Monday, December 5, 2022

The Dickens Tradition

 

I’ve been feeling a little out of sorts since I returned from Hilton Head last week, and have been unable to pinpoint the source of this anti-sorts-ness. Randomly, on Wednesday Patch asked me to drive her to the library so she could pick up some reading material. I never turn down a trip to the local biblioteca, and continued that habit. Once there, browsing the shelves with no ulterior motive in mind, I rounded a corner and there it was:


Martin Chuzzlewit, by Charles Dickens, in the pristine and handsome Everyman’s Library edition.


I knew instantly why I was experiencing this sort-less-ness. I haven’t read a Dickens novel since we’ve relocated to Texas, nearly eighteen months ago, and I always enjoy reading a Dickens around Thanksgiving.


Well, I like to say that. But in reality, the “tradition” only started in 2013, and I’ve never read Dickens two Thanksgivings in a row. In a sketchy order I’ve read The Pickwick Papers, Great Expectations, and David Copperfield. In between I’ve read other non-Dickensian classics, such as Billy Budd, Ben-Hur, and, unsuccessfully, The Brothers Karamazov, in addition to heavy stuff about the JFK assassination, another topical November favorite, such as Mailer’s Oswald and Posner’s Case Closed.


Now I knew I needed to make up for lost time. I must read Martin Chuzzlewit to make up for lost time, and an old promise to perhaps the greatest novelist of the English language.

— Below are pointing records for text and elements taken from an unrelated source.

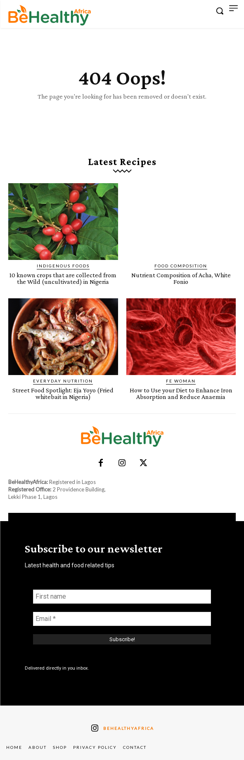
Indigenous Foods (63, 265)
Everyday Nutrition (63, 380)
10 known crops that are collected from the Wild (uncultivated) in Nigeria (62, 278)
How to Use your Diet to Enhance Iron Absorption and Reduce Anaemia (181, 393)
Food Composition (180, 265)
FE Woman (181, 380)
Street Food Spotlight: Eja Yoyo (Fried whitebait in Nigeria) (63, 393)
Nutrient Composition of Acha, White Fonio (181, 278)
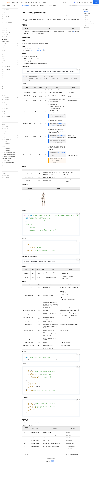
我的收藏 (76, 16)
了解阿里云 (44, 2)
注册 (91, 2)
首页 (22, 8)
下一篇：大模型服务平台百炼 (72, 458)
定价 (29, 2)
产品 (17, 2)
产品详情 (70, 15)
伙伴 (36, 2)
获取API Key (41, 49)
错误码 (38, 426)
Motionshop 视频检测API (36, 50)
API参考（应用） (52, 5)
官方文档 (3, 5)
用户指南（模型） (26, 5)
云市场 (32, 2)
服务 (39, 2)
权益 (26, 2)
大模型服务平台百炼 (11, 5)
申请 (74, 31)
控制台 (88, 2)
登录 (96, 2)
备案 (85, 2)
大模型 (13, 2)
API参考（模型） (43, 5)
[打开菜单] (2, 2)
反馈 (52, 464)
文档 (82, 2)
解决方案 (21, 2)
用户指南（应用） (35, 5)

Promise? you say. Indeed, “promise,” I reply. Promise to set a great karmic injustice to rights. You see, thirty-five years ago, as a poor, struggling underclassmen in a prestigious northern New Jersey high school, I was assigned to read A Tale of Two Cities, by Charles Dickens, for an English class.


I procrastinated.


Then, delayed.


Furthermore, I dithered. Dallied. Put it out of mind. In fact, I don’t ever recall cracking open the book, if ever I did take it out from the library.


No. With a blue-book essay looming on some unknown questions concerning the book, I did, unfortunately, what many students who take the low road do.


I cheated.


Sort of. I read the Cliff Notes for A Tale of Two Cities the night before, and prayed to the gods of B.S. I’d be able to bluff my way through that blue book.

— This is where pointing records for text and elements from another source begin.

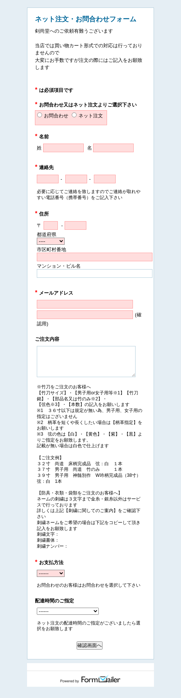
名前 (42, 136)
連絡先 (44, 167)
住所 (42, 214)
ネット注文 (90, 115)
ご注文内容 (47, 339)
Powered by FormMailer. (90, 679)
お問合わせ (56, 115)
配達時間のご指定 (54, 601)
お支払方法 (49, 562)
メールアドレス (54, 293)
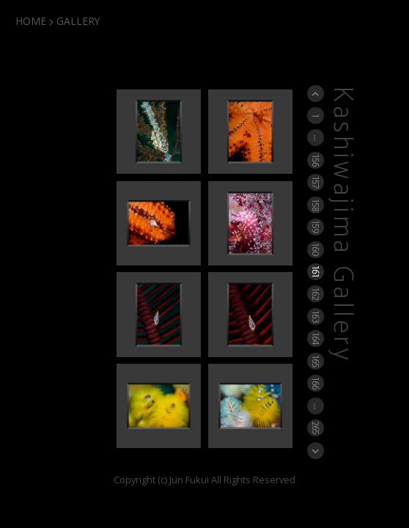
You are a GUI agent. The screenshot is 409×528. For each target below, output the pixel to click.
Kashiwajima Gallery (342, 225)
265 (315, 427)
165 (315, 360)
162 (315, 293)
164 (315, 338)
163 (315, 315)
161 (315, 271)
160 (315, 249)
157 (315, 182)
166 (315, 383)
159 (315, 226)
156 (315, 159)
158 (315, 204)
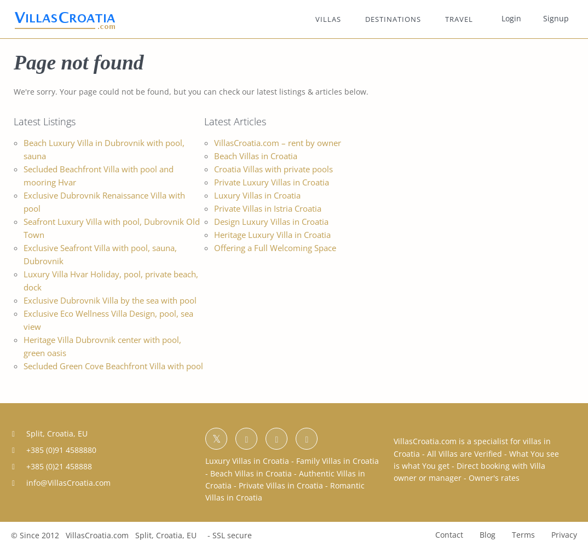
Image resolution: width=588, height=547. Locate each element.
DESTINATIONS (393, 19)
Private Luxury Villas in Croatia (271, 182)
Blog (487, 534)
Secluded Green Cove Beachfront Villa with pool (113, 365)
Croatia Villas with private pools (273, 169)
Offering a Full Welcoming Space (275, 247)
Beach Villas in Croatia (255, 155)
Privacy (564, 534)
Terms (523, 534)
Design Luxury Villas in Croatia (271, 221)
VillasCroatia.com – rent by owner (277, 142)
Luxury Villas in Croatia (257, 195)
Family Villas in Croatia (337, 461)
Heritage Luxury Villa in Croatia (272, 234)
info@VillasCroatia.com (68, 483)
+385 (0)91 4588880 (61, 450)
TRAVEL (459, 19)
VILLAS (328, 19)
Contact (449, 534)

I did. I remember getting a B on the test. Probably finished the class with a 90 or 92.


Seventeen years passed with Charles Dickens, London, Paris, and the French Revolution completely out of mind. Then, taking the train one morning into NYC for a horrible job I was working, I realized I had to set the scales of blindfolded justice to balance. To pay the piper. To make amends to a man whose work I short shrift. Short-shrifted? I dunno. It just made me feel bad whenever I thought of it.


So, during Thanksgiving 2002, I read A Tale of Two Cities, for the first time, cover-to-cover.


This is all a long way of stating that, from this December 5th forward, Hopper shall unfailingly read a Charles Dickens novel every Thanksgiving. Hopefully the Good Lord will give me remaining years to do so. After all, I have about eight novels to get through before I begin re-reads *. For those so inclined to inquire, those eight are, in order that they were published:

 

Oliver Twist


Nicholas Nickleby


The Old Curiosity Shop


Barnaby Rudge


Dombey and Son


Bleak House


Hard Times


Our Mutual Friend

 

As of this posting I am 155 pages into the 875-page Martin Chuzzlewit. I was a little nervous I’d not finish it before year’s end, but I think I’ll have it done by Christmas, leaving enough time to put away an old On-Deck SF paperback before 2023.


Happy Reading!



One of Hopper's numerous writing gurus

 

* The versions of Dickens novels I’ve read range from around 550 pages (Great Expectations) to David Copperfield (920 pages). If I assume the average Dickens novel to be 750 pages, I’m looking at 6,000 pages. Expectations took me three weeks to read, Copperfield six weeks, so the average Dickens novel takes me a full month to get through. 6,000 pages and eight months. Should be fun.